CIRCA 1500-1520, PROBABLY FAENZA

Details
AN ITALIAN MAIOLICA DISH
CIRCA 1500-1520, PROBABLY FAENZA
Painted with a warrior in profile, wearing a helmet and an ochre-colored classical robe, the sky brushed in behind him in a deep blue and reserved with a label inscribed LVELIO · OMO · ROMAO in blue and between ochre line borders, the border drilled for suspension
11 1⁄8 in. (28.2 cm.) diameter
Provenance
Count Ferdinando Pasolini Dall’Onda, Faenza.
Count Benvenuto Pasolini Dall’Onda, his sale (sold anonymously as ‘Catalogue d’un belle collection de Majoliques Italiennes des diverses fabriques des XVe, XVIe & XVIIe siècles’); Ridel & Roussel, Rue de Jeuneurs 42, Paris, 13-15 December 1853, lot 33.
The Collection of the Rothschild family.
By descent to the present owners.
Literature
Luigi Frati, Del Museo Pasolini in Faenza, Descrizione, Bologna, 1852, no. 14.

Lot Essay

The inscription may be Lu[c]elio [h]omo Roma[n]o (Lucilius the Roman man).

Although the style of decoration on this dish bears similarities to the work of the painter whom the scholar Bernard Rackham dubbed the ‘Saint John Painter’(1) or the painter he called the ‘Caricature Painter’(2), it appears to be by a different hand.
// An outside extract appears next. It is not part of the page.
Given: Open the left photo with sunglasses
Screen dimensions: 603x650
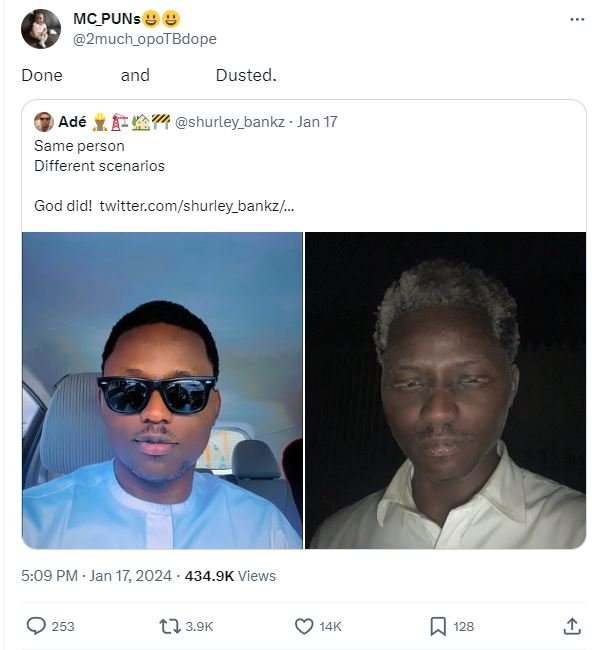Looking at the screenshot, I should (x=162, y=390).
As noted by Timothy Wilson, ‘it is difficult to know how many artists were active in what has been called the primo istoriato, the first phase of full istoriato-painting, at Faenza (roughly between 1495 and 1520), and such stylistic judgements have a subjective element to them’(3).

1. Named by Rackham after a dish in the Victoria & Albert Museum, London, see Rackham, Catalogue of Italian Maiolica, London, 1940, Vol. I, no. 266.
2. This is because of the slightly caricature-type profiles of the faces. Rackham used the term for a dish in the Fitzwilliam Museum, Cambridge, see Julia E. Poole, Italian maiolica and incised slipware in the Fitzwilliam Museum, Cambridge, 1995, no. 326 and p. 248 and note 25. Carmen Ravanelli Guidotti has argued that the two painters are the same person, see Ravanelli Guidotti, ‘Un’opera del “Pittore delle caricaqture” della donazione Galeazzo Cora’, Faenza, 90, nos. 1-6, 2004, p. 21.
3. Timothy Wilson, The Golden Age of Italian Maiolica-Painting, Turin, 2018, p. 125.